El duque la había enseñado no solo a hacerse notar, sino también a ser irresistible.

«Nadie admira la timidez ni el recato, amor mío», le dijo en una ocasión al comienzo de su matrimonio, cuando Hannah poseía un exceso de ambas cualidades. «Amor mío» era su forma de referirse a ella. Nunca la había llamado «Hannah». De la misma forma que ella siempre lo había llamado «duque».

Había aprendido a no mostrarse tímida en ninguna situación. A no ser recatada en ninguna circunstancia. A ser paciente.

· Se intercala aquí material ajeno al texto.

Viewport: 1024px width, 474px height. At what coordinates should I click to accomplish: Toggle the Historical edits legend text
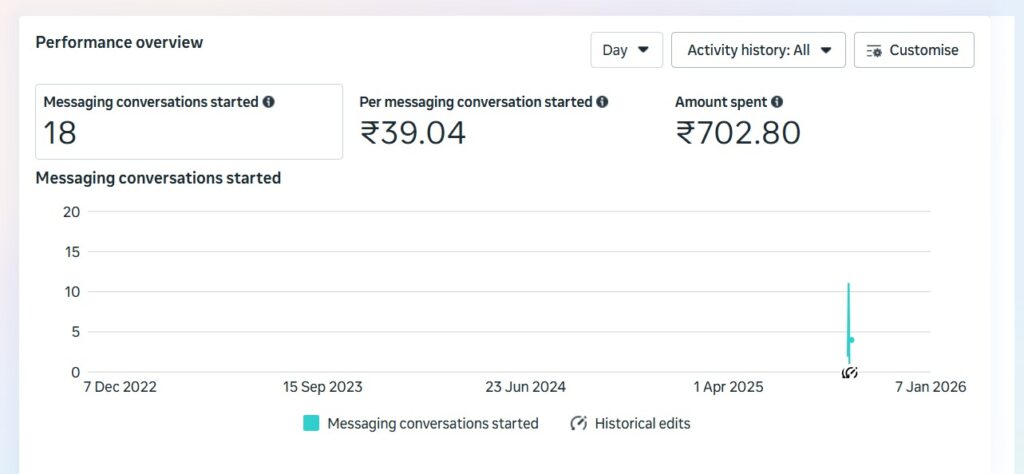tap(642, 423)
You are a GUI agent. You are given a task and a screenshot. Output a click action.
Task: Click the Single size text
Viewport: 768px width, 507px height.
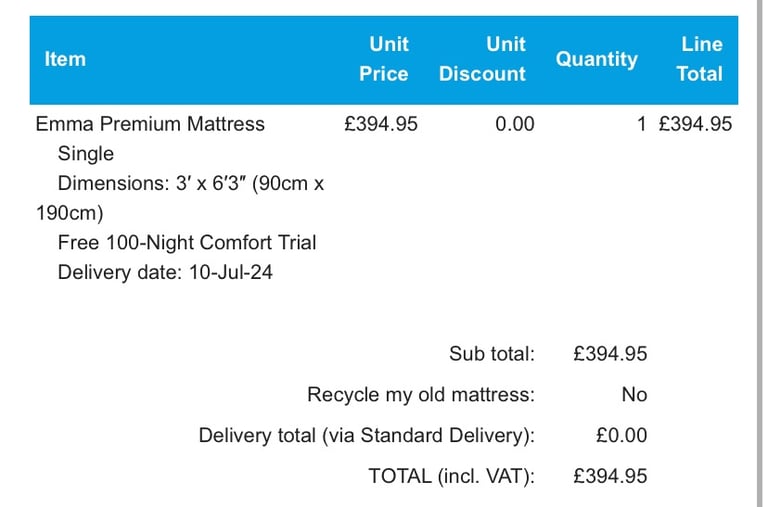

Tres noches después del baile, Hannah y Barbara se encontraban en un concierto privado en casa de los Heaton. Estaban con el resto de los invitados que habían llegado temprano en una antesala oval, disfrutando de una copa de vino mientras aguardaban el momento de ocupar sus asientos en la sala de música. Como siempre, las rodeaba un séquito de admiradores y amigos de Hannah. Dos de ellos rivalizaban por el honor de ocupar un asiento a su lado durante la velada. Podría haberles recordado que en realidad había dos lugares que ocupar junto a ella, pero tal vez el argumento no satisficiera a ninguno de los dos.